Horn formula

Horn formulas are an important type of predicate logic formula. They play a central role in logical programming and are important for constructive logic. They were named after the American mathematician Alfred Horn .

definition

A clause, also known as a disjunction term , is the disjunction

${\ displaystyle \ phi _ {1} \ vee \ phi _ {2} \ vee \ ldots \ vee \ phi _ {n}}$ of literals , each being either an atomic expression (a positive literal) or the negation of such (a negative literal). ${\ displaystyle \ phi _ {i}}$ A Horn clause is a clause with at most one positive literal; H. with at most one literal that is not a negation.

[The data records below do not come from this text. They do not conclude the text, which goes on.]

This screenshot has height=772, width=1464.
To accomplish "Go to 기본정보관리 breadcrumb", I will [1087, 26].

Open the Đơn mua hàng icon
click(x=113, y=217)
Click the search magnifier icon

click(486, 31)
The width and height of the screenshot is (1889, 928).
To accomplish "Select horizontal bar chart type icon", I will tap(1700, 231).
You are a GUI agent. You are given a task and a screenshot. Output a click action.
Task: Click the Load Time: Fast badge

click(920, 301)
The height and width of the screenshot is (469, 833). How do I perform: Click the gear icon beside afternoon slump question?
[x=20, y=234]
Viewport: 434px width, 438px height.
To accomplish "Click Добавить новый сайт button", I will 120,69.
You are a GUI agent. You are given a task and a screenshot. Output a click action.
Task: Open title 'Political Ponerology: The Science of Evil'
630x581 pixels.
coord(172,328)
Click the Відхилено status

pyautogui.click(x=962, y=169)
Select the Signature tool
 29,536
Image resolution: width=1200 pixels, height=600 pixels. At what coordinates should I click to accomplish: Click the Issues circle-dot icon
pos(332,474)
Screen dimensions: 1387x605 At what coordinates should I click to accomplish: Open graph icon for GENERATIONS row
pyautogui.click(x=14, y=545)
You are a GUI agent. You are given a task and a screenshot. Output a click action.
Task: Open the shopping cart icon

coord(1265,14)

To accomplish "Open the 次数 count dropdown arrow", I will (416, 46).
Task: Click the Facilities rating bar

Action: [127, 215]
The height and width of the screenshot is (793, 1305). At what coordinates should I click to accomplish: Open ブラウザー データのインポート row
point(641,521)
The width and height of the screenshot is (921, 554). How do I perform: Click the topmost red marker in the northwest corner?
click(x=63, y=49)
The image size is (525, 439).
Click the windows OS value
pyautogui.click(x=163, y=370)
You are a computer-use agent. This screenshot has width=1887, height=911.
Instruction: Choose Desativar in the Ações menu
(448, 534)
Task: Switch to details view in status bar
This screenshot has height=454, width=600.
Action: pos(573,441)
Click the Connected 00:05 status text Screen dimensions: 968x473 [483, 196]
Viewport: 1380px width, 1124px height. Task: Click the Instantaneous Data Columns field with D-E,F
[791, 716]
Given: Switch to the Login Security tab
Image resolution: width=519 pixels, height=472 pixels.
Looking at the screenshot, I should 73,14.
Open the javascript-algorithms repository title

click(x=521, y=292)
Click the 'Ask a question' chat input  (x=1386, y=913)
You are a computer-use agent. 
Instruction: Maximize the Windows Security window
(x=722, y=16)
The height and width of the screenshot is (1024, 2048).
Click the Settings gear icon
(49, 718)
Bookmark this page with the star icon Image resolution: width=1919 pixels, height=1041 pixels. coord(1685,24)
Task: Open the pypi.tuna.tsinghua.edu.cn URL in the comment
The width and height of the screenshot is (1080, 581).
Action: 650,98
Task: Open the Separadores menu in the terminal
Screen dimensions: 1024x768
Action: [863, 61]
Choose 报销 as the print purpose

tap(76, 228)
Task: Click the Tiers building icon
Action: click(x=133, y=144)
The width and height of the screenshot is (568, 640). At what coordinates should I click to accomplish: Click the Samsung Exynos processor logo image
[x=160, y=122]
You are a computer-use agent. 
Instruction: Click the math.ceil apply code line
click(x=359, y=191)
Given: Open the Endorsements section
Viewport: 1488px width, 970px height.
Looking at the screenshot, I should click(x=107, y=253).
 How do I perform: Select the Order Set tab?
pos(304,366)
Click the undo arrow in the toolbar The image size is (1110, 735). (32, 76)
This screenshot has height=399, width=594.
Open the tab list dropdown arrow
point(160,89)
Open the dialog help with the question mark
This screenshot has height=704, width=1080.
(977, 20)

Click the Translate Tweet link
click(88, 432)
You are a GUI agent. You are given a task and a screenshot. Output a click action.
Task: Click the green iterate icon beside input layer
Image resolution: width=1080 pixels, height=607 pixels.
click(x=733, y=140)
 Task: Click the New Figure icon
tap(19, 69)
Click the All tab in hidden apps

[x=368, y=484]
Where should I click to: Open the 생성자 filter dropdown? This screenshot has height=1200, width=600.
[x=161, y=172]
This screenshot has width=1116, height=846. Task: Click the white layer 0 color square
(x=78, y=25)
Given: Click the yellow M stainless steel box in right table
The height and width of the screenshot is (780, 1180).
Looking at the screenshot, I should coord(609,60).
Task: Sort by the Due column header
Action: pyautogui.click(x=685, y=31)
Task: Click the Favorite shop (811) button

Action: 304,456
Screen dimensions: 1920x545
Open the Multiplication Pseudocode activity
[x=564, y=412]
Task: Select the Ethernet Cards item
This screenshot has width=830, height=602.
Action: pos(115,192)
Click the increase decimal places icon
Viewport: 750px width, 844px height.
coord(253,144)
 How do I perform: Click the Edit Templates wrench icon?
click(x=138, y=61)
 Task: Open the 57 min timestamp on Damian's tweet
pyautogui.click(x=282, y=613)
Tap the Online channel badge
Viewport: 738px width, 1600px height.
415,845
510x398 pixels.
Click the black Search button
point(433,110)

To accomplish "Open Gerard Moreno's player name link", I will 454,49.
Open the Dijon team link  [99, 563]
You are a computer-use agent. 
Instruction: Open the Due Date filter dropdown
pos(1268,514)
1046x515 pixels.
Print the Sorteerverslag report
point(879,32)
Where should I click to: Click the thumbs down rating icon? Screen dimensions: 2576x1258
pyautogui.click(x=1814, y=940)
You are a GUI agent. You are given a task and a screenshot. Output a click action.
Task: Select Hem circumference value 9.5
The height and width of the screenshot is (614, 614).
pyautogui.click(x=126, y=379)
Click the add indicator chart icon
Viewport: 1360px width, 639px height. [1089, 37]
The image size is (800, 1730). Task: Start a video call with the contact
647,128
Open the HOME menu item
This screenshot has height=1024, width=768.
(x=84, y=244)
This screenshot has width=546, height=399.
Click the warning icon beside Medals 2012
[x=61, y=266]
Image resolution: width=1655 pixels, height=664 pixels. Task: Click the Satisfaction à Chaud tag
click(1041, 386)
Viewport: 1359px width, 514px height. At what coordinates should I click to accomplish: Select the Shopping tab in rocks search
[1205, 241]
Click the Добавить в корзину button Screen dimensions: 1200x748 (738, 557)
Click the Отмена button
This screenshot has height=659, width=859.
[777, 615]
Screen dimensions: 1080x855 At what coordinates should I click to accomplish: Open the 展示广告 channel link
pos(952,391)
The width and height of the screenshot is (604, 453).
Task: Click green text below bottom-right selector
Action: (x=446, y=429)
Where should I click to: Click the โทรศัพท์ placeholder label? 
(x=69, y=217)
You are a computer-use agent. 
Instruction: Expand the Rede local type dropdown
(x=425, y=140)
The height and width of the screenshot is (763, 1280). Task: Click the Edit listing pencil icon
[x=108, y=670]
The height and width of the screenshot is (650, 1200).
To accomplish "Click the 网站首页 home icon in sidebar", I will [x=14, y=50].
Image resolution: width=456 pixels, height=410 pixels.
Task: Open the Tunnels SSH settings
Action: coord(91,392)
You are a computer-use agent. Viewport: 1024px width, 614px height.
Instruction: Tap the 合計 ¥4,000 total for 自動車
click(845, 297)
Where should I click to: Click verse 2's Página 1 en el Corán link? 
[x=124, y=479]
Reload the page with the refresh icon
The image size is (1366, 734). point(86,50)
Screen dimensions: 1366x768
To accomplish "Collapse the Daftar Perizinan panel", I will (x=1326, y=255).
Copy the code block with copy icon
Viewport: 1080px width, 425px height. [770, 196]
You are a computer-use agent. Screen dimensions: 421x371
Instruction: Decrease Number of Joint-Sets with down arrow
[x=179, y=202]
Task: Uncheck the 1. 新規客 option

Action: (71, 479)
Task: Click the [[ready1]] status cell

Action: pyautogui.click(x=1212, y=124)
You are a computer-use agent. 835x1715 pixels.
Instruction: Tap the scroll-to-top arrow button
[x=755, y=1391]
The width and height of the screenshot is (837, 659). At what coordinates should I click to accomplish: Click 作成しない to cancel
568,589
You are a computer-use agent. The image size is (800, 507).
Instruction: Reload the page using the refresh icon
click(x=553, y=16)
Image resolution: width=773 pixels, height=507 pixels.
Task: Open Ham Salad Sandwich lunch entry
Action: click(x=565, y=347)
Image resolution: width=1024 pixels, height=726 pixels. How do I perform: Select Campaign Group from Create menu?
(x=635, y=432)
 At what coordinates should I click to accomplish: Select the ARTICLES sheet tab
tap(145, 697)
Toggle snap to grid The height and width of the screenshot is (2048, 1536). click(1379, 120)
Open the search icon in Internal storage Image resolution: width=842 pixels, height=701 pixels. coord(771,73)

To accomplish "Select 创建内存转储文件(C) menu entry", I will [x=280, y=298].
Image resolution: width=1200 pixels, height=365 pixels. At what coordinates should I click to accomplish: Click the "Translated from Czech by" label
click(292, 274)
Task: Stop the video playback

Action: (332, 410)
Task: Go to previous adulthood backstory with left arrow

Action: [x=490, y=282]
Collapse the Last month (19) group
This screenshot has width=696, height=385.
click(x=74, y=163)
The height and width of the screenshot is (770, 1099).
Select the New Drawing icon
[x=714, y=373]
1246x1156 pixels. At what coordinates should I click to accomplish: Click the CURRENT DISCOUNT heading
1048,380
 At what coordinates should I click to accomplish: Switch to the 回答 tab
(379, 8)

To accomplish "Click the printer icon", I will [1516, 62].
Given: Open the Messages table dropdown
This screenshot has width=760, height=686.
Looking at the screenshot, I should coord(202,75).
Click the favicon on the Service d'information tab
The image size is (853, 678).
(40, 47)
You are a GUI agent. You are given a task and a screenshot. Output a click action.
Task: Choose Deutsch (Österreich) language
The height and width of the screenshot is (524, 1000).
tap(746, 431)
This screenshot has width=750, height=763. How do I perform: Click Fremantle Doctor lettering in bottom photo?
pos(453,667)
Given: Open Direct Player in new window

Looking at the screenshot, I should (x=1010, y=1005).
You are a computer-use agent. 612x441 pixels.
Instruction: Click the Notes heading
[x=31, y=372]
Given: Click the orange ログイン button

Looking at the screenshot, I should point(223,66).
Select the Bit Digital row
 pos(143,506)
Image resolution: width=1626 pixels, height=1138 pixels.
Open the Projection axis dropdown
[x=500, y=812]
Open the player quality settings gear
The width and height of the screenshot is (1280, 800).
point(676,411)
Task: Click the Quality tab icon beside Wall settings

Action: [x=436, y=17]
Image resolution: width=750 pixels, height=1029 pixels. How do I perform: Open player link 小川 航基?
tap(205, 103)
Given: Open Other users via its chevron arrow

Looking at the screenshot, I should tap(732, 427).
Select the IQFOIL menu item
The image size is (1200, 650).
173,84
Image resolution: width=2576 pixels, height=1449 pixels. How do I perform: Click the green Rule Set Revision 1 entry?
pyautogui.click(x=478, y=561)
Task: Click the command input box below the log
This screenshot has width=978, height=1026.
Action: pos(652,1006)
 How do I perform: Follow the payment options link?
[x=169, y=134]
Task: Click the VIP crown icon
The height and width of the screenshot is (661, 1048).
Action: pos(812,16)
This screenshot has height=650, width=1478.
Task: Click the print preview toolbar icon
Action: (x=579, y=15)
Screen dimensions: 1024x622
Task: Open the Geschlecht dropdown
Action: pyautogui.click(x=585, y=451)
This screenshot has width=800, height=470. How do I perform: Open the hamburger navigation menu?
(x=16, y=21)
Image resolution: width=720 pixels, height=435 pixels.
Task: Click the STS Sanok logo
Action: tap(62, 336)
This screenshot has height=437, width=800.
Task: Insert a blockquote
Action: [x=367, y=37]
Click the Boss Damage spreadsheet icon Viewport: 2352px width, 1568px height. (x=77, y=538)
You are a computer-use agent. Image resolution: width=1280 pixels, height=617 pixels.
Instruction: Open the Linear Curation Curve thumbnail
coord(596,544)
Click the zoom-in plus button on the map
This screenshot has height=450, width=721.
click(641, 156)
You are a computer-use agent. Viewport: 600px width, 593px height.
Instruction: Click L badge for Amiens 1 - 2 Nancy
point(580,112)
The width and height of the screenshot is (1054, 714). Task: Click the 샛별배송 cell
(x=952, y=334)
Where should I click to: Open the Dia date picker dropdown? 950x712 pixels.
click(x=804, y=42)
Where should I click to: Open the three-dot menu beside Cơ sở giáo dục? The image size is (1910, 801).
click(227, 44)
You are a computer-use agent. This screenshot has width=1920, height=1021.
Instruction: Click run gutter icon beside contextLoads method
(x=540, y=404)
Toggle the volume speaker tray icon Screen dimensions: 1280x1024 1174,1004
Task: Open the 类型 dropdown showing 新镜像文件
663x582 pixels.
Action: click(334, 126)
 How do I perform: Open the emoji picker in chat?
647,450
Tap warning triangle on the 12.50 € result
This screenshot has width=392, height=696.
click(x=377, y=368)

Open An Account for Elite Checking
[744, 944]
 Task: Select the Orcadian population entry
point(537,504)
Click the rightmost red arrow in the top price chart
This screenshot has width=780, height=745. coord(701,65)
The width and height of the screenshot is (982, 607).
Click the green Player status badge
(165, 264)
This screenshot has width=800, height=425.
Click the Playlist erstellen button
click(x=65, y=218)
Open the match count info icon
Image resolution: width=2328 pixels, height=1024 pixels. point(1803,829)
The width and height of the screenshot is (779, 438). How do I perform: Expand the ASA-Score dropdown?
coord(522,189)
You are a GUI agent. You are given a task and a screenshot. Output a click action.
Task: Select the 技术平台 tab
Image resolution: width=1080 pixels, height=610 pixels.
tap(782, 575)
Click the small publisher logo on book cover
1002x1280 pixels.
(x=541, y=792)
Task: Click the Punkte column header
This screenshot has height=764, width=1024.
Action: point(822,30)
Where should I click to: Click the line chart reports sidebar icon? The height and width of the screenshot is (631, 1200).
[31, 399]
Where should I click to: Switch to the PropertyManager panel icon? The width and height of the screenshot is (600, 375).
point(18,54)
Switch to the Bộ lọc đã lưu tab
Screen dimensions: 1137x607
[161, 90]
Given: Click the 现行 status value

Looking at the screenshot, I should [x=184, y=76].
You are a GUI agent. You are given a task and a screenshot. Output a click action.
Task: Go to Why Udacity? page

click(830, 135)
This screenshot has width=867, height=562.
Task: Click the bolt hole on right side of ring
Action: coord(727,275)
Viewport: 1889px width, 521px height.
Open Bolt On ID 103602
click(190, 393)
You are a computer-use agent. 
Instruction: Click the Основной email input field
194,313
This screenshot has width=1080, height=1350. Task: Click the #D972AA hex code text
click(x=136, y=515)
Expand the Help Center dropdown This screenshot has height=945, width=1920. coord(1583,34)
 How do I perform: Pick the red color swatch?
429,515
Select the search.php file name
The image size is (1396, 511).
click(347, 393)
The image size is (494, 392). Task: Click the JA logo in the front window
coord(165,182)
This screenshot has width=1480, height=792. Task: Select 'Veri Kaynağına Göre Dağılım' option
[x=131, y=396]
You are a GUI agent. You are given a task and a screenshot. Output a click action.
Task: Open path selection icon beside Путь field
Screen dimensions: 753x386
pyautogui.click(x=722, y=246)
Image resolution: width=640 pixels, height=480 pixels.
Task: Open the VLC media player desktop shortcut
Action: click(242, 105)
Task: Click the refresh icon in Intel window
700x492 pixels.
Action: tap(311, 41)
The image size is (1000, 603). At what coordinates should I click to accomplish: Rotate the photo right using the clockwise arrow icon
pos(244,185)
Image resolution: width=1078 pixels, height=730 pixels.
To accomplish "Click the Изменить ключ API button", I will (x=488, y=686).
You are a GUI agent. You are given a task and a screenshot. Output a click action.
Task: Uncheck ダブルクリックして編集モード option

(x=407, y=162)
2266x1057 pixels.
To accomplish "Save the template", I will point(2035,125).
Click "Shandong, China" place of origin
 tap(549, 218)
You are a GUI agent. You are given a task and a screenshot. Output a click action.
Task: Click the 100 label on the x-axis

In the special case of propositional logic, a typical Horn clause looks like this:

${\ displaystyle \ neg p \ lor \ neg q \ vee \ ldots \ vee \ neg t \ vee u}$ In this case, except for all atomic expressions (in this example they are propositional variables) are negations. ${\ displaystyle u}$ A Horn formula is a conjunctive normal form (that is, a conjunction of disjunctions) in which each disjunction term is a Horn clause.

Examples:

• ${\ displaystyle (\ neg p \ vee \ neg q \ vee r) \ wedge (p \ vee \ neg q \ vee \ neg s) \ wedge (\ neg r \ vee \ neg s)}$ The third Horn clause has no, the other two Horn clauses each have a positive literal.
• ${\ displaystyle (x_ {1} \ vee \ neg x_ {2} \ vee \ neg x_ {3}) \ wedge (\ neg x_ {1} \ vee \ neg x_ {2} \ vee \ neg x_ {3} \ vee x_ ​​{4})}$ Forms of representation of Horn clauses

Horn clauses can also be represented as material implications according to the rules of propositional logic . In the simplest case of a Horn clause with two literals, it is known that:

${\ displaystyle \ neg \ phi \ vee \ psi = \ phi \ Rightarrow \ psi}$ By definition, a Horn clause can contain exactly one or no positive literal (i.e. at most one atomic expression). It can also happen that there are no negations at all among the literals. There are therefore three basic types of Horn clauses. The following table gives an overview of these three possible forms of a Horn clause, both as a disjunction and as an implication.

Surname description Disjunction implication In words
Target clause No positive literal
At least one negative literal
${\ displaystyle \ neg x_ {1} \ vee \ ldots \ vee \ neg x_ {n}}$ ${\ displaystyle x_ {1} \ wedge \ ldots \ wedge x_ {n} \ Rightarrow 0}$ ${\ displaystyle x_ {1}, \ ldots, x_ {n}}$ are not all true
Definite Horn clause Exactly one positive literal
At least one negative literal
${\ displaystyle \ neg x_ {1} \ vee \ ldots \ vee \ neg x_ {n} \ vee y}$ ${\ displaystyle x_ {1} \ wedge \ ldots \ wedge x_ {n} \ Rightarrow y}$ If are true, then is also true ${\ displaystyle x_ {1}, \ ldots, x_ {n}}$ ${\ displaystyle y}$ Factual clause Exactly one positive literal
No negative literal
${\ displaystyle y \! \;}$ ${\ displaystyle 1 \ Rightarrow y}$ ${\ displaystyle y \! \;}$ is true

Satisfiability

With the help of the marking algorithm , Horn formulas can be tested in polynomial time for satisfiability (in addition, HORNSAT is P-complete ). So you can determine in polynomial time whether a variable assignment (an assignment of truth values ​​to the literals occurring in the Horn formula) exists for which the Horn formula becomes true. In contrast to this, it is assumed that there is generally no polynomial time algorithm for propositional logic formulas (see the satisfiability problem of propositional logic ).

application

The importance of the Horn clauses is in the computer science in mechanical Close . So in are programming language Prolog programs specified as Horn clauses.